> [Direction] Return every line of the records that contains the string "about".

____ Record extracts

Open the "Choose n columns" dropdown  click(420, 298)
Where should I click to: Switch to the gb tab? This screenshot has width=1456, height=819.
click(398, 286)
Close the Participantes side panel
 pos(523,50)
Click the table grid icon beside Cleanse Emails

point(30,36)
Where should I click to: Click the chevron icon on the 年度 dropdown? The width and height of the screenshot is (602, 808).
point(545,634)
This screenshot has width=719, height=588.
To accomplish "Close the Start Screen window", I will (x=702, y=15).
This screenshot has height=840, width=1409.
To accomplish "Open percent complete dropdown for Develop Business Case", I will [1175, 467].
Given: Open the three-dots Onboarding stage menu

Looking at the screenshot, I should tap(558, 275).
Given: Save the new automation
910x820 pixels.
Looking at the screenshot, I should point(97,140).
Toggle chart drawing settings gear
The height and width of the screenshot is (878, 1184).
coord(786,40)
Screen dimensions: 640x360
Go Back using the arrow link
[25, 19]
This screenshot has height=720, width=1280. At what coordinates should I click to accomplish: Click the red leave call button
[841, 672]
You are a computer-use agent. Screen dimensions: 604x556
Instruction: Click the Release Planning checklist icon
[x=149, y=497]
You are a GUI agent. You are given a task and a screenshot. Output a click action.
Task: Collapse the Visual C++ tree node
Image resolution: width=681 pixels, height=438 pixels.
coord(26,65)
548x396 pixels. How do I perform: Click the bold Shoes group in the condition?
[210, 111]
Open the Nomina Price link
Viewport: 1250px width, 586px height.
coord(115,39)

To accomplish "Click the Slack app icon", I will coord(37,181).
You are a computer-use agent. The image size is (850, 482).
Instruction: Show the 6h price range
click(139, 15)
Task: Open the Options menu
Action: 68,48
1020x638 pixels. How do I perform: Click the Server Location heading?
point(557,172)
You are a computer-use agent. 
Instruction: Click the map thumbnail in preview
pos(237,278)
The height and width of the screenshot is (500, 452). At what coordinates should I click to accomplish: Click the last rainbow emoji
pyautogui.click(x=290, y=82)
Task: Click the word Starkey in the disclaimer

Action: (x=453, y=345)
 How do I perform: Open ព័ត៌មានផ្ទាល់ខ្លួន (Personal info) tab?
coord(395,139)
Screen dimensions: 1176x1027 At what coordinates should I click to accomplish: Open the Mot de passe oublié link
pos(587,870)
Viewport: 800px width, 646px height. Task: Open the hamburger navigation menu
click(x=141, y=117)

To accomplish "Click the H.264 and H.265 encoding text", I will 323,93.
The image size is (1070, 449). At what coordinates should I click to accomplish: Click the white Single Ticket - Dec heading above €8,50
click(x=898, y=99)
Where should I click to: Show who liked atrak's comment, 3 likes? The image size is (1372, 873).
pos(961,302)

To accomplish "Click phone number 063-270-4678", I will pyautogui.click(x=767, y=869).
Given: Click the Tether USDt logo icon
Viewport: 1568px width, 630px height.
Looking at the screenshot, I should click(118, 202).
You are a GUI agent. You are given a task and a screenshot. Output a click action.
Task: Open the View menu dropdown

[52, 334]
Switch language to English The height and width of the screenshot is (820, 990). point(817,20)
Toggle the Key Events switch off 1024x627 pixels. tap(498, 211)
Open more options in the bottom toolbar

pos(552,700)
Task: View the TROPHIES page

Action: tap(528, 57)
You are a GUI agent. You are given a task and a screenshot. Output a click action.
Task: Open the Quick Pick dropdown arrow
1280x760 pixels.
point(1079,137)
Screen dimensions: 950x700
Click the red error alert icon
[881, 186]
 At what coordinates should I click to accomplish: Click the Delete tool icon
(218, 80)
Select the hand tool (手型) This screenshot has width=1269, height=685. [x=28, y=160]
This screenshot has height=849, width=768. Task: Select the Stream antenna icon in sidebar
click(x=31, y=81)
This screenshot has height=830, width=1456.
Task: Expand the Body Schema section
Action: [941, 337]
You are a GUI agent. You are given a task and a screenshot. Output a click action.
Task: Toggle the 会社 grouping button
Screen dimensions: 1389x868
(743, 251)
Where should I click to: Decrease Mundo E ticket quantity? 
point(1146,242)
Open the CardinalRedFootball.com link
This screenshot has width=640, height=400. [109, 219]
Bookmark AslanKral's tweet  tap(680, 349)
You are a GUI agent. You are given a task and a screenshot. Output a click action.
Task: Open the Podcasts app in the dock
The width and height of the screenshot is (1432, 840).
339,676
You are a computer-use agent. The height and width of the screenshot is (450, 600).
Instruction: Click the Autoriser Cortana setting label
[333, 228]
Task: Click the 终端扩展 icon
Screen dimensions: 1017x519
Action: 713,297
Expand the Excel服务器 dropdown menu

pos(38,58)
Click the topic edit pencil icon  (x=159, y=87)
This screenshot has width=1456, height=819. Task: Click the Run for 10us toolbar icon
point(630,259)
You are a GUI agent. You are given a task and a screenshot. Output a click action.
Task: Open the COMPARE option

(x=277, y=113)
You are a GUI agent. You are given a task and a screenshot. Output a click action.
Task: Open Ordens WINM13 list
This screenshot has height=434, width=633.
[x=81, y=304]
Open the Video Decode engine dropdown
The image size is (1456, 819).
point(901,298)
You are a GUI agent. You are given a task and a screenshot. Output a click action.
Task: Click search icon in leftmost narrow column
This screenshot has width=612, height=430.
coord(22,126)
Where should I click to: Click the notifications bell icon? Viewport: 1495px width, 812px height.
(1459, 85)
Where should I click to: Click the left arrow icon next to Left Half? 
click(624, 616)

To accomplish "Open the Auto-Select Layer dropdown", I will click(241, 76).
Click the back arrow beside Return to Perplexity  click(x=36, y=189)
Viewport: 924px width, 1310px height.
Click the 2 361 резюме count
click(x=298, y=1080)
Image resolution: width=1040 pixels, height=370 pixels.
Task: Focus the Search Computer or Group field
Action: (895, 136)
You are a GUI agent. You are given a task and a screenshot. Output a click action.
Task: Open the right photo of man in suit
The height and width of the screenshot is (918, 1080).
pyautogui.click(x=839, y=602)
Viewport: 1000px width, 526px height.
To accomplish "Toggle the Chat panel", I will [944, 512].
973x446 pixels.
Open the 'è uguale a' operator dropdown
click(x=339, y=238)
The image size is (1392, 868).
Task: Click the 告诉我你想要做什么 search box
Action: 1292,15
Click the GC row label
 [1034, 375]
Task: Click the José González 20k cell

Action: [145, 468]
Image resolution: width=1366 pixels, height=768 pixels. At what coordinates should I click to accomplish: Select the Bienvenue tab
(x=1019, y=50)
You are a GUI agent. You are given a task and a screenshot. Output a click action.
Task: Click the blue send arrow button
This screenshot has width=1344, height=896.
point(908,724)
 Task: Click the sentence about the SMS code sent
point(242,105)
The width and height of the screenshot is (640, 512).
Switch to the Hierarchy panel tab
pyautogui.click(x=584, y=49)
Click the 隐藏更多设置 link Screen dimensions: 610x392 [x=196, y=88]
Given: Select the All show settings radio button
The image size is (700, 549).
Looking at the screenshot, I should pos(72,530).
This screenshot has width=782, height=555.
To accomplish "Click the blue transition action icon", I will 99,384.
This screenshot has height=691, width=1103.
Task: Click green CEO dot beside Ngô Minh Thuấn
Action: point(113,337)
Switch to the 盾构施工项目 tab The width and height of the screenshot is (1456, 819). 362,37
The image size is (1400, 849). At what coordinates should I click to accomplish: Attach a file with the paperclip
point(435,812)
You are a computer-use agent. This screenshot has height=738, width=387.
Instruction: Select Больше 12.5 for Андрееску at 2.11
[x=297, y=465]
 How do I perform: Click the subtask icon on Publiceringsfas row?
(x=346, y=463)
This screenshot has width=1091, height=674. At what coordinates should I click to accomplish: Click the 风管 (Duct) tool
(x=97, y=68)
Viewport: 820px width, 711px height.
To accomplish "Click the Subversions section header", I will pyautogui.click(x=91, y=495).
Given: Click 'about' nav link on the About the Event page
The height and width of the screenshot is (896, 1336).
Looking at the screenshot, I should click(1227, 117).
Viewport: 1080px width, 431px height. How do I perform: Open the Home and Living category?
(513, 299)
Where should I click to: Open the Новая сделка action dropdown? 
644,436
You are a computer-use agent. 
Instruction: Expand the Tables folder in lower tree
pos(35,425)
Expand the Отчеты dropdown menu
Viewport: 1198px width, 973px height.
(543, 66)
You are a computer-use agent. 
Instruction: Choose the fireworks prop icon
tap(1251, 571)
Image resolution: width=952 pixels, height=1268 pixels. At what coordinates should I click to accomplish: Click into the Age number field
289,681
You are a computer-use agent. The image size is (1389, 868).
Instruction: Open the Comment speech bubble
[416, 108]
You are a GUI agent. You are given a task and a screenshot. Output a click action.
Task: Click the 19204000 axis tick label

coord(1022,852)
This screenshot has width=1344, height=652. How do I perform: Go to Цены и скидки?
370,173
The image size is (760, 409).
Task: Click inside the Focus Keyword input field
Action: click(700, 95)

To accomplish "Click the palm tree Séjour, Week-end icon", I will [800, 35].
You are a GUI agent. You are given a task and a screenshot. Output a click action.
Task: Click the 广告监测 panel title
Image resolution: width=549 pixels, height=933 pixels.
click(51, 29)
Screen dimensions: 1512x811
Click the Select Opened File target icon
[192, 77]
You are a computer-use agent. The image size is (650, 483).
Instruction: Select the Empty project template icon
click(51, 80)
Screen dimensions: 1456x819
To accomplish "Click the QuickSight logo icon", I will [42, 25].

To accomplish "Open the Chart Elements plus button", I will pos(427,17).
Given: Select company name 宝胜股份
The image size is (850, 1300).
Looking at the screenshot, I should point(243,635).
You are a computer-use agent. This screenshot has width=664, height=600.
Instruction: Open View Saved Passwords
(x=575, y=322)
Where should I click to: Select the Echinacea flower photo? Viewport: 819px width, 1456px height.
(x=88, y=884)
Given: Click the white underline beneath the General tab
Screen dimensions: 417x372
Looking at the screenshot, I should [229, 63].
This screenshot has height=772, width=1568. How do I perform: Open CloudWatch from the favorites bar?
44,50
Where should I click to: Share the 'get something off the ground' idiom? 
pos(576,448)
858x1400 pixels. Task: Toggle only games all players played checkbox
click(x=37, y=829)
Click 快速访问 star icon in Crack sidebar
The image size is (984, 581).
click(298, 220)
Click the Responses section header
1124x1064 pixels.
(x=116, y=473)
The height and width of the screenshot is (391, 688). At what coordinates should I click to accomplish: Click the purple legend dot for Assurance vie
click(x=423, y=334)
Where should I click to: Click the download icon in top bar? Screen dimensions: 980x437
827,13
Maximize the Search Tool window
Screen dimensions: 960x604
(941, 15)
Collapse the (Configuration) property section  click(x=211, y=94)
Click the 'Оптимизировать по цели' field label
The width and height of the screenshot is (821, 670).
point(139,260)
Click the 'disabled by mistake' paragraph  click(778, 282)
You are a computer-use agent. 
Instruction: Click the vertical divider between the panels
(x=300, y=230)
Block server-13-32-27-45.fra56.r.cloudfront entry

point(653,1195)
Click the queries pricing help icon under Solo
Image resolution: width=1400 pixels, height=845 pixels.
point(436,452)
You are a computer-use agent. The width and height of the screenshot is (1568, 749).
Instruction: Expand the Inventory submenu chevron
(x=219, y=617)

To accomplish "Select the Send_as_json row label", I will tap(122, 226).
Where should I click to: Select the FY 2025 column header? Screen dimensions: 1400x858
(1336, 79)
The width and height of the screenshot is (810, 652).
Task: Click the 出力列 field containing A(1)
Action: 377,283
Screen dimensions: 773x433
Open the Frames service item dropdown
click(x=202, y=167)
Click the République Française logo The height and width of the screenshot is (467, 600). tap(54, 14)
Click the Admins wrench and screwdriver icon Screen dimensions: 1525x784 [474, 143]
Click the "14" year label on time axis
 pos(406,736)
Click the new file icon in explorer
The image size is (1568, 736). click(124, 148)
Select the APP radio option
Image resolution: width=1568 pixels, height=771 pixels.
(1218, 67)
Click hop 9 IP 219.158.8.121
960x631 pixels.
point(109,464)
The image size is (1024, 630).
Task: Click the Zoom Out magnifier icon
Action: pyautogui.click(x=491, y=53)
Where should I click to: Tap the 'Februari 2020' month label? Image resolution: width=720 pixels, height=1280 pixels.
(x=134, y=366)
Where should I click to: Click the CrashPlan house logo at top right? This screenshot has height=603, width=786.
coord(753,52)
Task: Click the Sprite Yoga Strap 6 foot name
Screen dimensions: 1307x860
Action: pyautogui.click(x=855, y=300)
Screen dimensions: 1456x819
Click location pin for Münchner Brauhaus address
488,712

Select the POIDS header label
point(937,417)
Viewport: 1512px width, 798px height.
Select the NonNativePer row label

________

> [Output for this task]
 Task: Click the sentence about the SMS code sent
Given: Click 'about' nav link on the About the Event page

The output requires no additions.